Myspace recently went through a rebanding.

Quite frankly the changes they made are really cool, but it seemed a little bit deflated to me.

They had resigned to the fact that facebook was number 1 and they were some sort of media hub. At least that's what I surmised.

(Da new my___. If you haven't seen it.)

And myspace treated this announcement like it was huge, but it really wasn't that big of a change. The gloss over the top had changed, the design was cleaner and the logo had changed to something questionable. The biggest change was that they were now becoming another place to find content for facebook.

I think they made a huge tactical error. myspace, and its parent corporation, had the chance to take the site in a different direction and make it something really special. A destination site, not a pass through site.

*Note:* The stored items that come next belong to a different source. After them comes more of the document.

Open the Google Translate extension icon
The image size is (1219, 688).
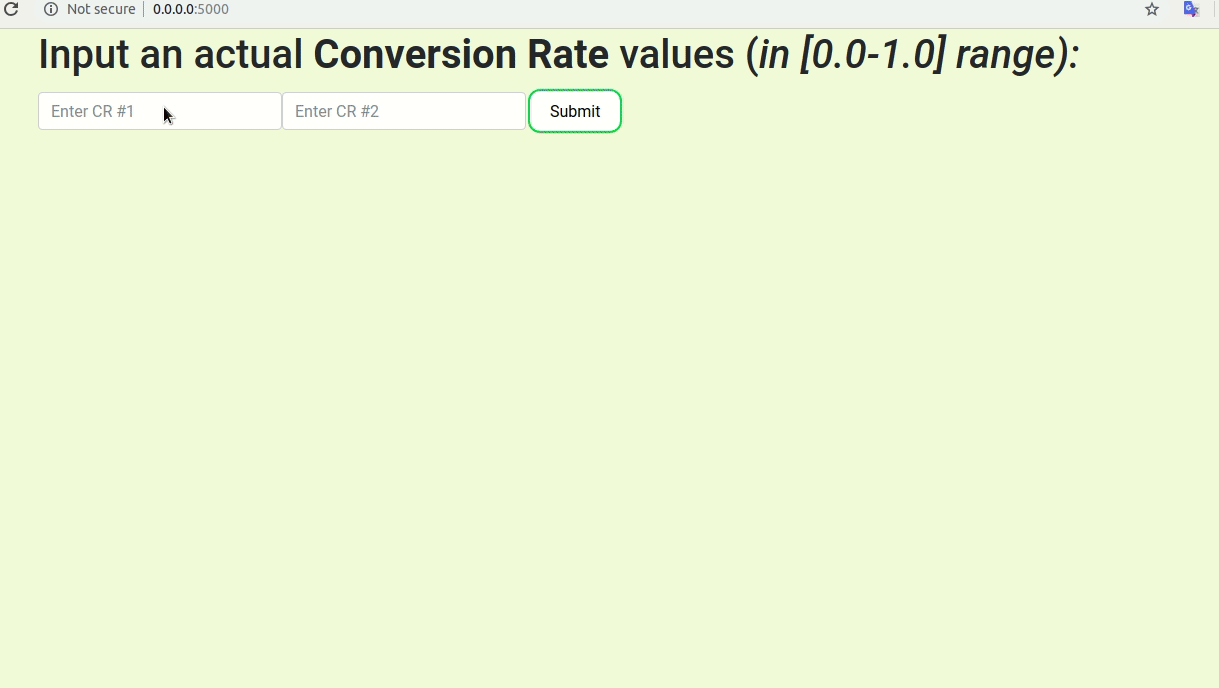[1191, 9]
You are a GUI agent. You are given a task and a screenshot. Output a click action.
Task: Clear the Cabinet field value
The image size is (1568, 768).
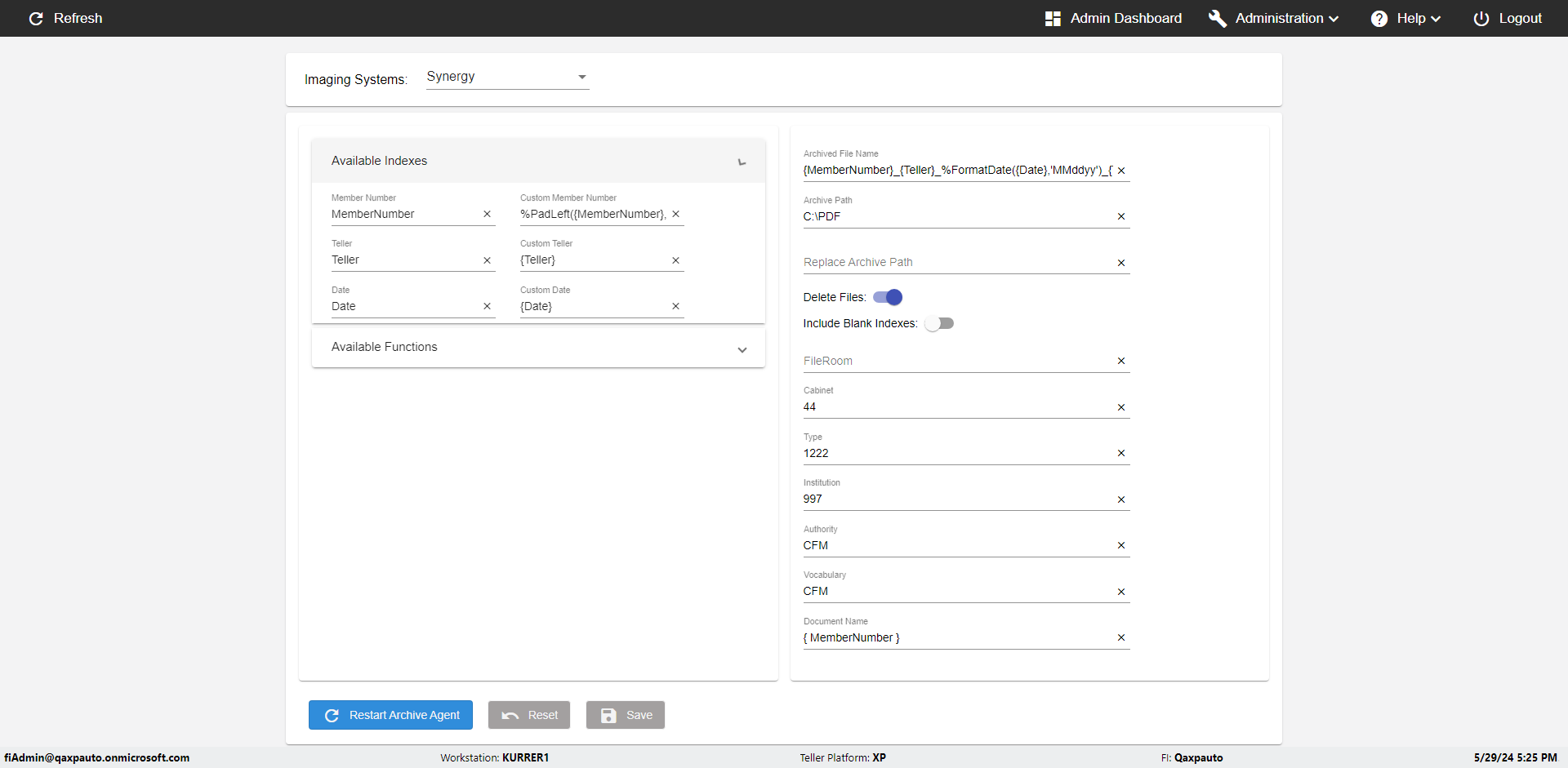1121,407
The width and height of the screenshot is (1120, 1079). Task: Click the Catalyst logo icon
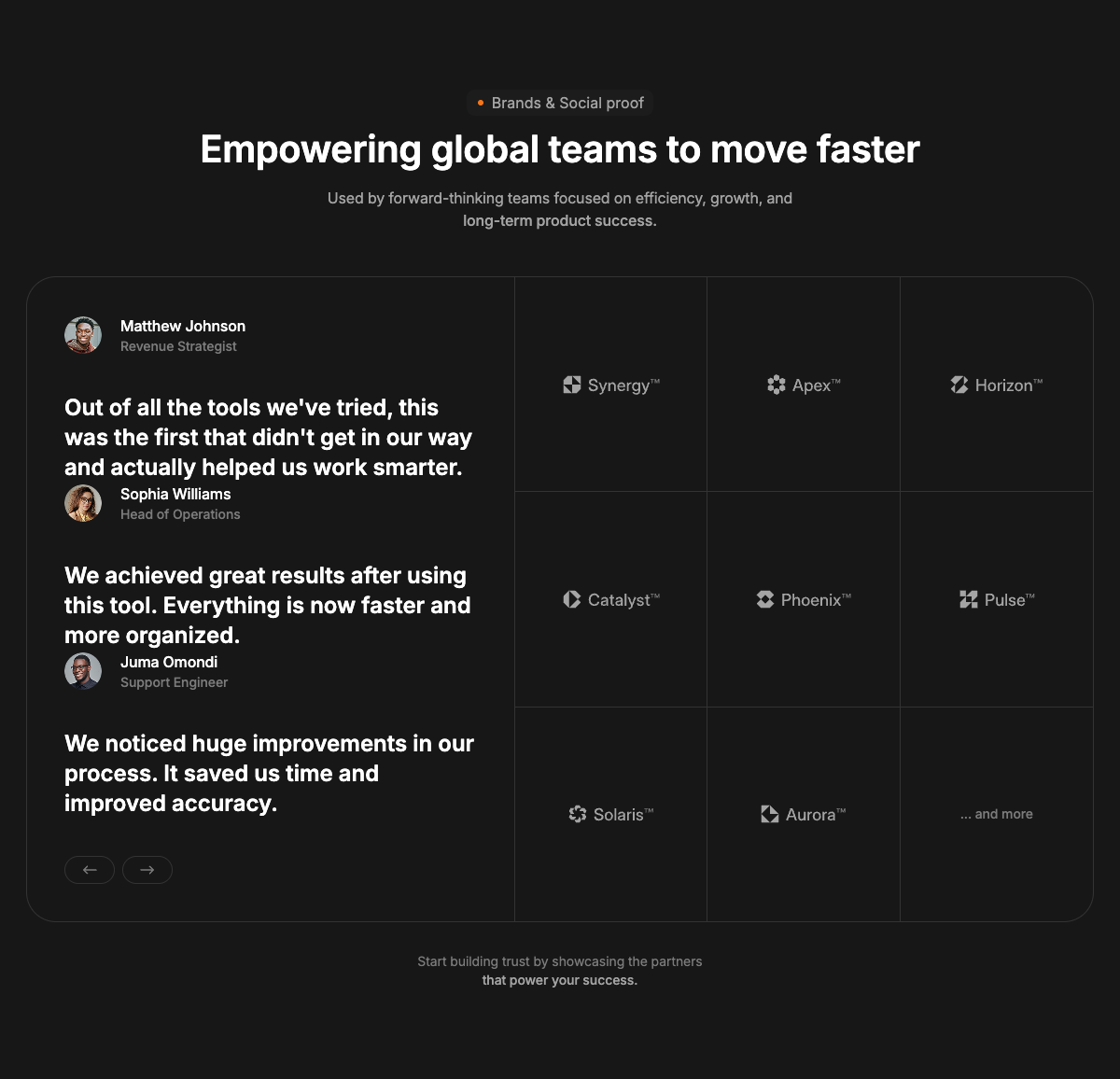(x=572, y=599)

The one thing that people still use myspace for is a place to discover new bands and music. And a place for bands to get discovered. It's the only reason I still go there.

So my thoughts are as follows. Myspace should have reinvented itself as an online music label with a completely different method of distribution. They have the means to measure a band's popularity built right into the site, pageviews and song listens. They could even see which bands are getting the most interaction and posting the most show dates.

Then at the end of the year/month/quarter they could sign the most popular bands and give them recording contracts.

I confess I know very little about the internals of a company like myspace but something like this should have been an option.

Starting a music label is not a particularly new idea. It seems like every artist has his or her own these days. But no site has the capacity to do it as well as myspace. No site or talent agency in the world has the amount talent trying to break into the industry.

Very often this issue is changing the way we think about something. In this case shifting a social network into a music company. But this would be a socially dirven music company and that could have been something tremendously groundbreaking.

If you're reinventing don't just delude yourself into thinking what you are doing is big. Actually do something big.

(I started writing this a week ago but the future is not looking bright for myspace as Newscorp announced they are getting ready to sell myspace today.)